8. If you work in finance, you might think that your job is just investing right? It’s not just your job, it’s people’s livelihood and trust you’re meddling with. Madoff’s bankruptcy completed killed off multiple retirement funds and pensions. These are real people whose hard-earned savings over their lifetime were wiped out. All because they couldn’t afford a financial education like yourself, they are penalised to work in their retirement years to make ends meet. DO YOU HAVE A BLOODY CONSCIENCE? Think, before you invest someone’s money, you banker wankers. Ethics are the only attribute humans have that differentiates themselves from savage animals.

9. Telling a chick on a date that you just finished a book about the biggest financial fraud in history will get you laid.

Above all, this book taught me (or should I say, reinforced) how humans can be so blinded and biased when they are “riding on a winning streak”. Any good-willed criticism to your winning plan/idea/thinking/investment style/hot-and-supposedly-loyal-girlfriend/hot-and-supposedly-loves-you-for-your-personality-not-your-money-girlfriend/soccer team is quickly waved off as petty and sour-graped.

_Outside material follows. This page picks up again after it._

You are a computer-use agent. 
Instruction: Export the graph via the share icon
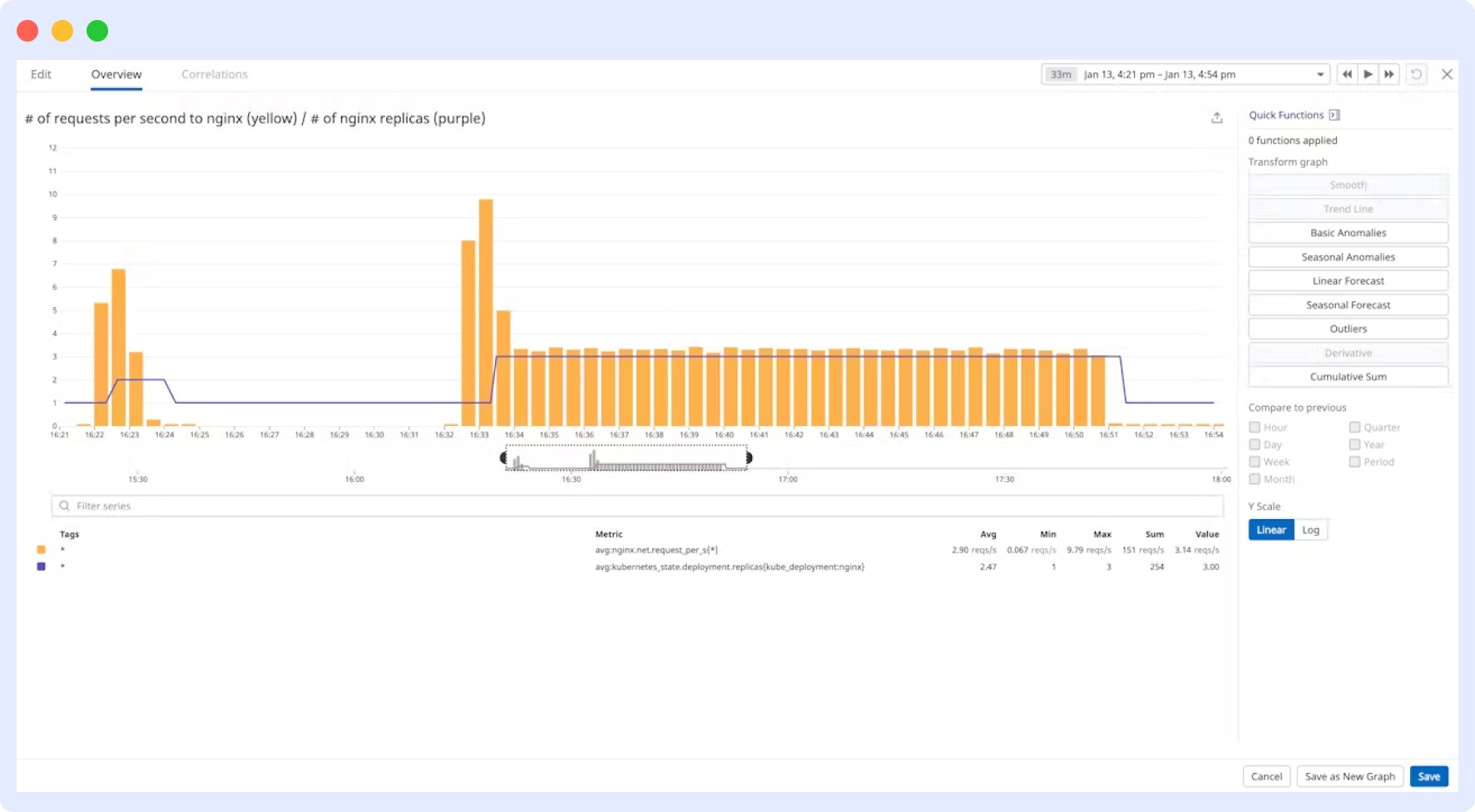click(1216, 117)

I think every factor in your life and decision making should be re-assessed in the most neutral sense. I’ll end off with one of my favourite sayings from the Chinese (I daresay they are the best, without a doubt, at sayings):

” 旁观者清 , 当局者迷 . ” – If one is personally involved in a matter, it is easy to blind oneself to the truth. However, if one is not involved the matter, it is possible to see things more clearly. (Source: Wiktionary)

Bonus fun fact: Charles Ponzi‘s company was called Securities Exchange Company, or SEC for short. Oooh, the irony!